G7 Puts Climate on the Back Burner as Geopolitical Crises Take Centre Stage

G7 Puts Climate on the Back Burner as Geopolitical Crises Take Centre Stage

As leaders of the world’s wealthiest democracies gathered in Evian, France, for the 2026 G7 Summit last week, climate change found itself competing for attention with wars, economic uncertainty, and energy security concerns.

The summit unfolded against a backdrop of escalating tensions in the Middle East, growing concerns over global economic stability, and renewed debates about energy supplies.

Discussions on security and geopolitics dominated much of the agenda, pushing climate action further down the list of immediate priorities.

For many developing countries, the shift in focus raises difficult questions about whether the world can afford to delay action on a crisis that is already reshaping lives, economies, and ecosystems.

The irony is hard to ignore. While global leaders debated military tensions and economic shocks in conference halls overlooking Lake Geneva, millions of people across Africa continued to confront the daily realities of climate change.

Climate advocates have warned that the world is entering a critical decade in which delayed action could dramatically increase the costs of adaptation and recovery. Yet the Evian summit reflected an uncomfortable reality of international politics where immediate crises often eclipse long-term threats, no matter how severe they may become.

The challenge facing G7 leaders was how to balance it against an expanding list of urgent geopolitical concerns.

This balancing act was evident throughout the summit. Discussions on the conflict between the United States and Iran, energy market disruptions, global supply chains, and economic resilience received significant attention. Climate change remained on the agenda, but it lacked the political urgency that characterized previous summits where emissions reductions and clean energy transitions dominated headlines.

For Kenya, which was invited to participate in the summit, the implications are significant. The country has emerged as one of Africa’s strongest voices on climate diplomacy, championing renewable energy, carbon markets, forest restoration, and climate adaptation initiatives. Yet Kenya is also among the nations bearing the highest costs of a warming planet despite contributing only a tiny fraction of global greenhouse gas emissions.

Recent years have brought severe droughts, destructive floods, and increasingly unpredictable rainfall patterns that have affected agriculture, water resources, infrastructure, and livelihoods. The economic burden of responding to these disasters continues to strain public finances at a time when many African countries are already grappling with mounting debt obligations.

Against this backdrop, one of Kenya’s key interests at the G7 was securing support for reforms in global development finance.

African leaders have repeatedly argued that climate-vulnerable countries require greater access to affordable financing to invest in adaptation, resilient infrastructure, clean energy, and disaster preparedness.
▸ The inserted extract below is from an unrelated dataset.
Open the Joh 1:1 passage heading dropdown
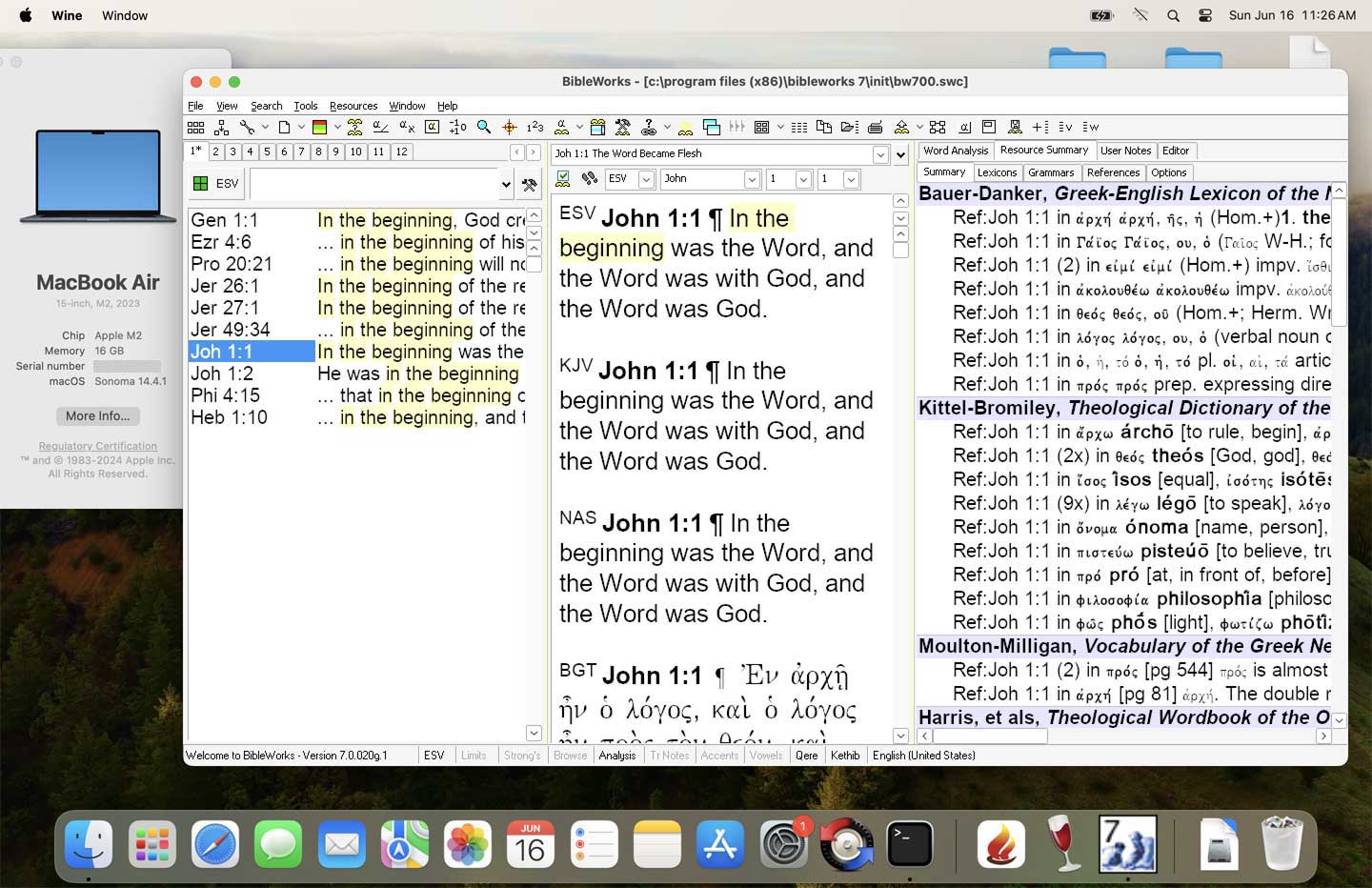The image size is (1372, 888). [x=880, y=154]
While the summit produced discussions around development finance and improving access to capital for emerging economies, climate campaigners cautioned that such commitments risk losing momentum if climate resilience is not treated as a strategic priority.
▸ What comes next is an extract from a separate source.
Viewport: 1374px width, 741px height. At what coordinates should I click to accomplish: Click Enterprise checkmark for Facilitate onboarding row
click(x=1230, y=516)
Analysts note that climate finance has become a question of economic stability, food security, migration, and national security, and environmental policy experts have urged G7 nations to resist a renewed dependence on fossil fuels driven by geopolitical uncertainty and instead accelerate investments in clean energy systems. They argue that strengthening renewable energy deployment, climate-resilient infrastructure, and early warning systems would not only reduce emissions but also improve global stability.
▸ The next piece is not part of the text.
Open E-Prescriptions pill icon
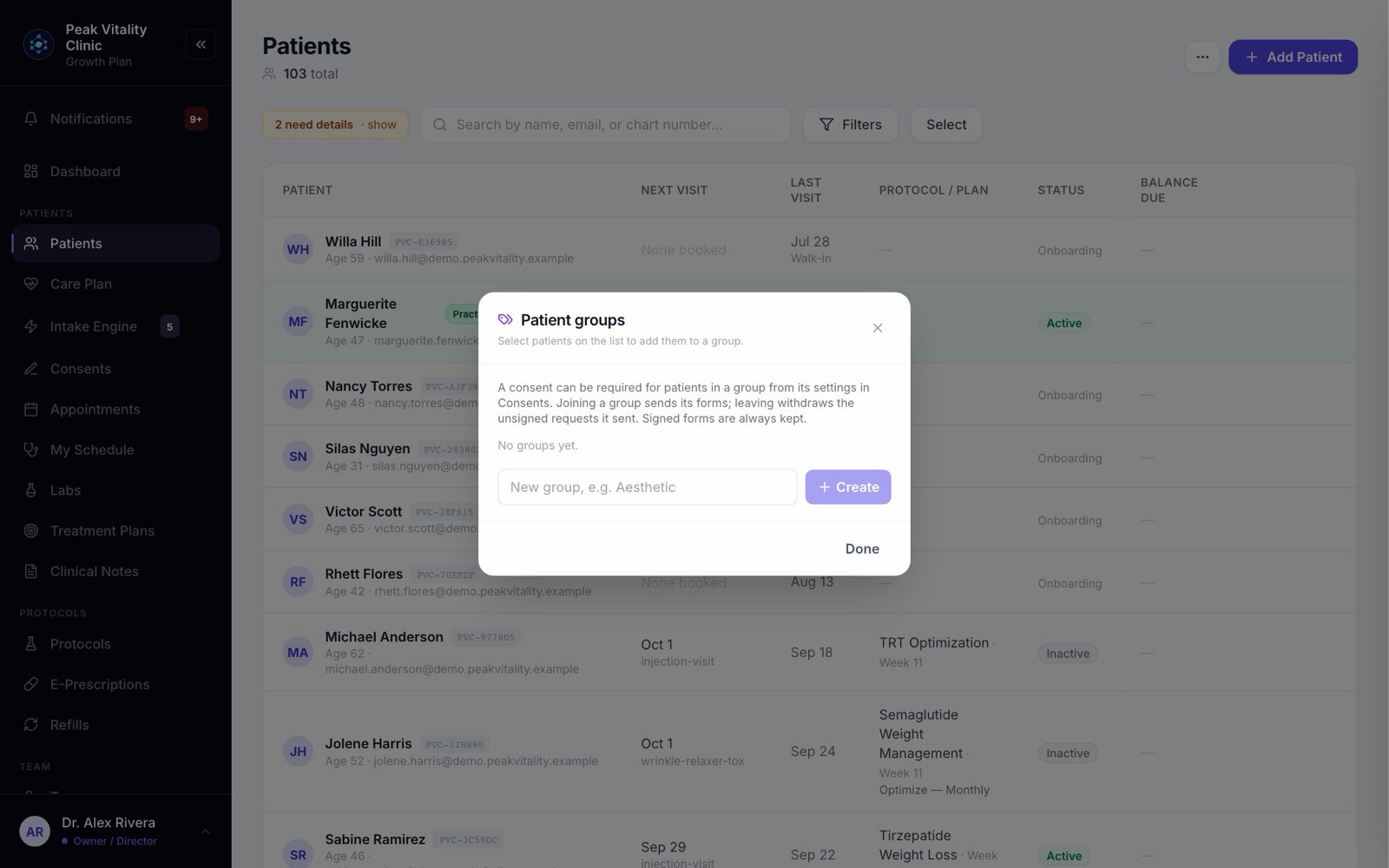 pos(31,684)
The summit’s final outcomes acknowledged the importance of climate action, but many observers noted that the issue lacked the prominence it once commanded in G7 deliberations. Instead, climate policy was largely framed within broader discussions of economic competitiveness, energy security, and geopolitical resilience.

The 2026 G7 Summit therefore highlighted a growing dilemma facing world leaders on: how to respond to immediate geopolitical crises without losing sight of the slower-moving but potentially more devastating threat posed by climate change.